Boas/Pythons

HOUSING

66408_3080320206214_1056174951_nCage: A 30-gallon fish tank is a good size to start with for hatchling snakes, and this can also house smaller species as adults. A fine mesh screen top that is well secured should be adequate to keep your snake in the tank. Adult large species such as, Burmese and Reticulated pythons will need very large cages to house them in. These large cages can be found online (e.g., www.cagesbydesign.com or www.visionproducts.us)

Hide Box: Offer a hide box on the warm side of the cage.

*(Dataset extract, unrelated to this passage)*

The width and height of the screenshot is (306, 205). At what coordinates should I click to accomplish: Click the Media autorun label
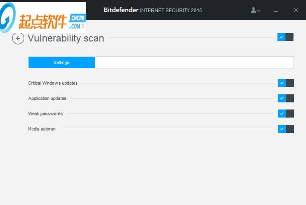[x=42, y=129]
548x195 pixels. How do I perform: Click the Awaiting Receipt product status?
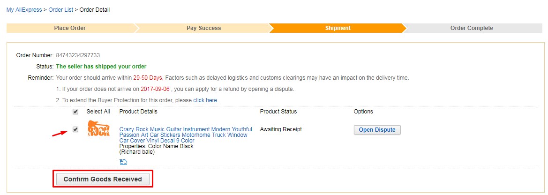tap(281, 129)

Heating Pads: Snakes need a good ventral heat source in order to digest their food. The area over the pad should reach about 90 degrees F. An under the tank heater is ideal for smaller snakes. The snake should be able to curl its entire body over the warm surface area. If your heating pad is too small, the snake will not be able to warm itself properly and will be more likely to vomit or to get a respiratory infection. Very large snakes need a ventral heat source, too. This can be difficult to accomplish with heating pads. You can order heat tape, “pig blankets” or “whelping pads” from most reptile magazines. These items have a larger surface area to accommodate large animals. Heating pads should be left “on” 24 hours a day.

IMAG0618Lighting: You can use an incandescent bulb to provide extra heat for your snake during the day. A 60-150 watt bulb/bulbs should be sufficient depending on the cage size. Place the bulb over the warm side of the tank to increase the ambient temperature of your cage.  NOTE: please be sure to measure the temperature of the area directly beneath the bulb as it can become very hot and can burn the animal.

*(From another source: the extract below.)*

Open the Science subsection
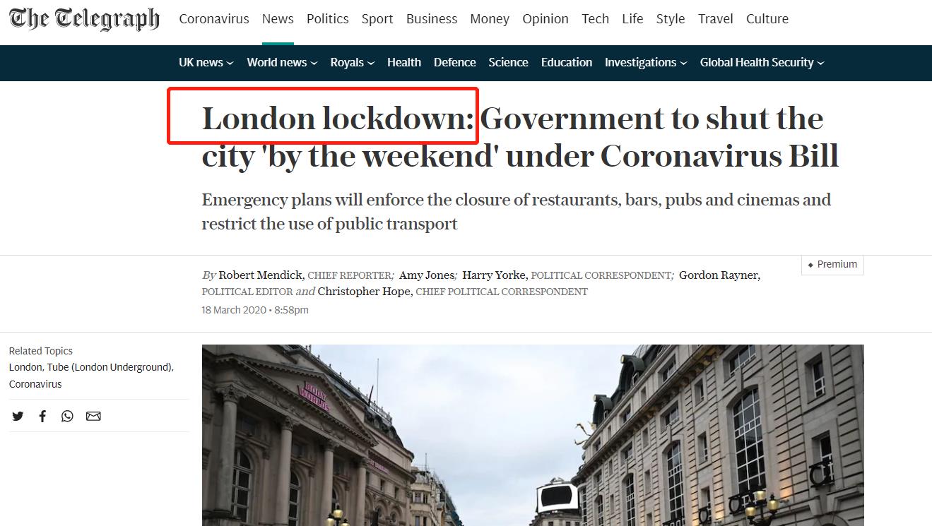Screen dimensions: 932x526 509,62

Substrate: Newspaper, paper towels and indoor/outdoor carpet make the easiest to clean substrates. Try to stay away from particulate substrates as they can cause medical problems in snakes.  If you have questions please feel free to call and speak with our knowledgable staff.

DIET

Rodents: Snakes should be fed once weekly until mature, then they should be fed every other week. You should feed pinkies, mice or rats, depending on the size of your snake. The prey item should be no larger than the thickest part of the snake.  The larger the prey item, the greater the amount of fur and the more difficult it will be for the animal to digest.  You may need to feed more than one prey item at each feeding if the items are small or if the snake is still acting hungry.  Please, try to avoid feeding while your snake is in shed.

Water: Offer your snake fresh water daily. The bowl should be large enough for the snake to soak its entire body in.

Soaks: Soak your snake in shallow warm water for 15-20 minutes 2-3 times a week and once daily during shedding (when eyes get bluish). If sheds don’t come off in a whole piece increase the soaks, start misting the cage with water 1-3 times a day and offer a “humidity box”. A humidity box is a plastic container with a top. Cut a hole in the side or the top of the container for the snake to enter and fill it with damp sphagnum moss. Check the moss daily and re-moisten as needed. Remove any other hide boxes so the snake has to use this one.